Costos de atención médica constituyen una de las principales preocupaciones para jubilados, y la tendencia de aumento en estos gastos es evidente. Un adulto de 65 años que se retire actualmente podría requerir alrededor de $185,500 en ahorros para cubrir gastos médicos de bolsillo durante la jubilación, representando un incremento del 7.5% respecto al año anterior. Esta cifra refleja una realidad más compleja: aproximadamente el 15% de los gastos anuales de un jubilado están relacionados con la salud, subrayando la importancia de anticipar estos costos en la planificación financiera de largo plazo.

La desconexión entre expectativas y realidad es significativa. Casi el 40% de los jubilados admiten que sus gastos médicos han superado sus expectativas al momento de retirarse, según estudios recientes. Además, la mitad de los beneficiarios de Medicare de 65 años o más anticipan un aumento en sus costos de atención médica en el próximo año. Este patrón sugiere que la planificación de jubilación tradicional, centrada únicamente en reemplazar ingresos, ha dejado de lado un factor crítico que impacta significativamente la calidad de vida post-laboral.

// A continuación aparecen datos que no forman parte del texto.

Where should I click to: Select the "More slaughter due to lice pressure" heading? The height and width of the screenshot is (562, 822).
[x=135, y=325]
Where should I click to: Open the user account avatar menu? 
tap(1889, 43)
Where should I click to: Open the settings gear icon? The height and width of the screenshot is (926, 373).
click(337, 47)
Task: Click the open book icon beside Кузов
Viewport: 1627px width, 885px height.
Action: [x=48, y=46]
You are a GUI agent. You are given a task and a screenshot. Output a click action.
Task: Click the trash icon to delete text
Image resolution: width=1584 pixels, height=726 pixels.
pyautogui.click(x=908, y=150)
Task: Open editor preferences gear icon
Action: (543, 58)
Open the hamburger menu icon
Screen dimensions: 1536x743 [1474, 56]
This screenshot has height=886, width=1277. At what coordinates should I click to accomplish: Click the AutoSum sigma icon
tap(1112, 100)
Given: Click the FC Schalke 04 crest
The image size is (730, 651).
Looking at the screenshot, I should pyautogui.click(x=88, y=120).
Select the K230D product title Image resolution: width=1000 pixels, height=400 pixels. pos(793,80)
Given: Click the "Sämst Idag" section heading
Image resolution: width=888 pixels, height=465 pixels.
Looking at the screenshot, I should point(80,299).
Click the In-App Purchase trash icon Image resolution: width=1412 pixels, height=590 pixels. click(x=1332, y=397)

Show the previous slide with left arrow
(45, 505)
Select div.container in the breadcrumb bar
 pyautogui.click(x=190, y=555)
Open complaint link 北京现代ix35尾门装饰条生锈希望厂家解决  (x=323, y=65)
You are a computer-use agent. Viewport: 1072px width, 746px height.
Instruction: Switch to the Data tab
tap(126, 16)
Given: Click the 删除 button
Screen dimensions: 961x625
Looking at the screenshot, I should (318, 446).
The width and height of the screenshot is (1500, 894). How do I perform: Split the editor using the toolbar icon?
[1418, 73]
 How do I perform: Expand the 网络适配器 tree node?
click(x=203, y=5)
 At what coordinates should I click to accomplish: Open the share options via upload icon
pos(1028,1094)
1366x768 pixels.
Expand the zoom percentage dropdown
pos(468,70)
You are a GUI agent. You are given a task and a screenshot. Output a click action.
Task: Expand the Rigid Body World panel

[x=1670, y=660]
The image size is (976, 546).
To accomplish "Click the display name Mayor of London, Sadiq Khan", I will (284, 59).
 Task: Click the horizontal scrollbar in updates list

Las primas de Medicare Parte B han aumentado a $202.90 mensuales, mientras que el deducible anual alcanza $283, reflejando presiones inflacionarias en el sistema de salud.

Variables demográficas y geográficas generan dispersión importante en estos costos. Género, estado de salud, lugar de residencia y expectativa de vida son factores que pueden modificar sustancialmente los gastos reales. La evaluación estándar asume inscripción en Medicare tradicional e incluye primas, copagos y gastos de bolsillo en atención médica y medicamentos recetados, pero excluye atención a largo plazo, medicamentos de venta libre y servicios dentales. Instalaciones de vida asistida pueden superar los $70,000 anuales, con unidades para pacientes con demencia alcanzando más de $90,000. Sin embargo, la mayoría de personas no enfrenta estos costos exorbitantes: las estancias típicas en hogares de ancianos duran un mes o menos, no un año completo.

La brecha entre estimaciones y realidad operativa sugiere que la planificación adecuada requiere modelos más sofisticados que consideren escenarios de salud diferenciados, costos regionales específicos y horizonte temporal realista. Organizaciones de asesoría financiera enfatizan que anticipar estos gastos es esencial para asegurar una jubilación sostenible y libre de sorpresas financieras que comprometan la estabilidad económica en etapas avanzadas de la vida.